→ Task details: Print every one of the records verbatim, omitting nothing.

### Extracted information

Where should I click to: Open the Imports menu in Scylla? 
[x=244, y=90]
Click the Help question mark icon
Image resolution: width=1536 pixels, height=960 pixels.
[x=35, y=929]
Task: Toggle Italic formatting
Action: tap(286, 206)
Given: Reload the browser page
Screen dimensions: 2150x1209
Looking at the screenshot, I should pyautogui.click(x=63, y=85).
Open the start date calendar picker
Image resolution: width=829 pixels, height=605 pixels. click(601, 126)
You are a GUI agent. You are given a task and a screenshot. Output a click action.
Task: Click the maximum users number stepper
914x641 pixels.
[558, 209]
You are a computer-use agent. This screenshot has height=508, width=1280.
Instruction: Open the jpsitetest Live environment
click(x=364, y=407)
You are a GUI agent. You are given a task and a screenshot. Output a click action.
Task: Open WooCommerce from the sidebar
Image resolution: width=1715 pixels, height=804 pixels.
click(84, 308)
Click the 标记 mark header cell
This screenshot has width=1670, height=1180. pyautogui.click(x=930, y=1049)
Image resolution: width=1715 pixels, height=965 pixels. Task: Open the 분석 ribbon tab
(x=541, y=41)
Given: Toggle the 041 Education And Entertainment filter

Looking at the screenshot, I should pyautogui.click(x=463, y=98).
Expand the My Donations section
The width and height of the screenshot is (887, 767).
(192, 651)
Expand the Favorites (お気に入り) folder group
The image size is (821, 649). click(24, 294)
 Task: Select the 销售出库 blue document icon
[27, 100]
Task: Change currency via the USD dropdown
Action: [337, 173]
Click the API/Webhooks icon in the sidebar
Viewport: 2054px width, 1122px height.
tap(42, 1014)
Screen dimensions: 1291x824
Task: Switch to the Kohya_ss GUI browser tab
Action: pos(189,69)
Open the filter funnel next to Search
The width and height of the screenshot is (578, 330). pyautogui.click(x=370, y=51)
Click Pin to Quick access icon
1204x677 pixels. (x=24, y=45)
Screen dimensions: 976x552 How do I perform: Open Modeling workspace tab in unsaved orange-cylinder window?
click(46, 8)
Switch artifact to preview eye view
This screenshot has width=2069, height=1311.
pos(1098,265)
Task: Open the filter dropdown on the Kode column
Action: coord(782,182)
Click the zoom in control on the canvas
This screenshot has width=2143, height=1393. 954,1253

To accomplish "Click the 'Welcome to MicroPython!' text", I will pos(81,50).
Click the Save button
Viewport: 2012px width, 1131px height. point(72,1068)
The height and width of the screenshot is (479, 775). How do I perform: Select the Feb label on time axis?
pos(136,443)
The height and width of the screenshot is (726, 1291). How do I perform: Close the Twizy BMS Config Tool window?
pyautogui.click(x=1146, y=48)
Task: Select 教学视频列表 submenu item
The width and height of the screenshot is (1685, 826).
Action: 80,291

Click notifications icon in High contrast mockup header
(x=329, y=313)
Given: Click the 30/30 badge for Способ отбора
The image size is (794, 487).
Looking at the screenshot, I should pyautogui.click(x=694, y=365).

######

→ Task solution:
Where should I click to: Open the Imports menu in Scylla? 
[x=244, y=90]
Click the Help question mark icon
Image resolution: width=1536 pixels, height=960 pixels.
[x=35, y=929]
Task: Toggle Italic formatting
Action: tap(286, 206)
Given: Reload the browser page
Screen dimensions: 2150x1209
Looking at the screenshot, I should pyautogui.click(x=63, y=85).
Open the start date calendar picker
Image resolution: width=829 pixels, height=605 pixels. click(601, 126)
You are a GUI agent. You are given a task and a screenshot. Output a click action.
Task: Click the maximum users number stepper
914x641 pixels.
[558, 209]
You are a computer-use agent. This screenshot has height=508, width=1280.
Instruction: Open the jpsitetest Live environment
click(x=364, y=407)
You are a GUI agent. You are given a task and a screenshot. Output a click action.
Task: Open WooCommerce from the sidebar
Image resolution: width=1715 pixels, height=804 pixels.
click(84, 308)
Click the 标记 mark header cell
This screenshot has width=1670, height=1180. pyautogui.click(x=930, y=1049)
Image resolution: width=1715 pixels, height=965 pixels. Task: Open the 분석 ribbon tab
(x=541, y=41)
Given: Toggle the 041 Education And Entertainment filter

Looking at the screenshot, I should pyautogui.click(x=463, y=98).
Expand the My Donations section
The width and height of the screenshot is (887, 767).
(192, 651)
Expand the Favorites (お気に入り) folder group
The image size is (821, 649). click(24, 294)
 Task: Select the 销售出库 blue document icon
[27, 100]
Task: Change currency via the USD dropdown
Action: [337, 173]
Click the API/Webhooks icon in the sidebar
Viewport: 2054px width, 1122px height.
tap(42, 1014)
Screen dimensions: 1291x824
Task: Switch to the Kohya_ss GUI browser tab
Action: pos(189,69)
Open the filter funnel next to Search
The width and height of the screenshot is (578, 330). pyautogui.click(x=370, y=51)
Click Pin to Quick access icon
1204x677 pixels. (x=24, y=45)
Screen dimensions: 976x552 How do I perform: Open Modeling workspace tab in unsaved orange-cylinder window?
click(46, 8)
Switch artifact to preview eye view
This screenshot has width=2069, height=1311.
pos(1098,265)
Task: Open the filter dropdown on the Kode column
Action: coord(782,182)
Click the zoom in control on the canvas
This screenshot has width=2143, height=1393. 954,1253

To accomplish "Click the 'Welcome to MicroPython!' text", I will pos(81,50).
Click the Save button
Viewport: 2012px width, 1131px height. point(72,1068)
The height and width of the screenshot is (479, 775). How do I perform: Select the Feb label on time axis?
pos(136,443)
The height and width of the screenshot is (726, 1291). How do I perform: Close the Twizy BMS Config Tool window?
pyautogui.click(x=1146, y=48)
Task: Select 教学视频列表 submenu item
The width and height of the screenshot is (1685, 826).
Action: 80,291

Click notifications icon in High contrast mockup header
(x=329, y=313)
Given: Click the 30/30 badge for Способ отбора
The image size is (794, 487).
Looking at the screenshot, I should pyautogui.click(x=694, y=365).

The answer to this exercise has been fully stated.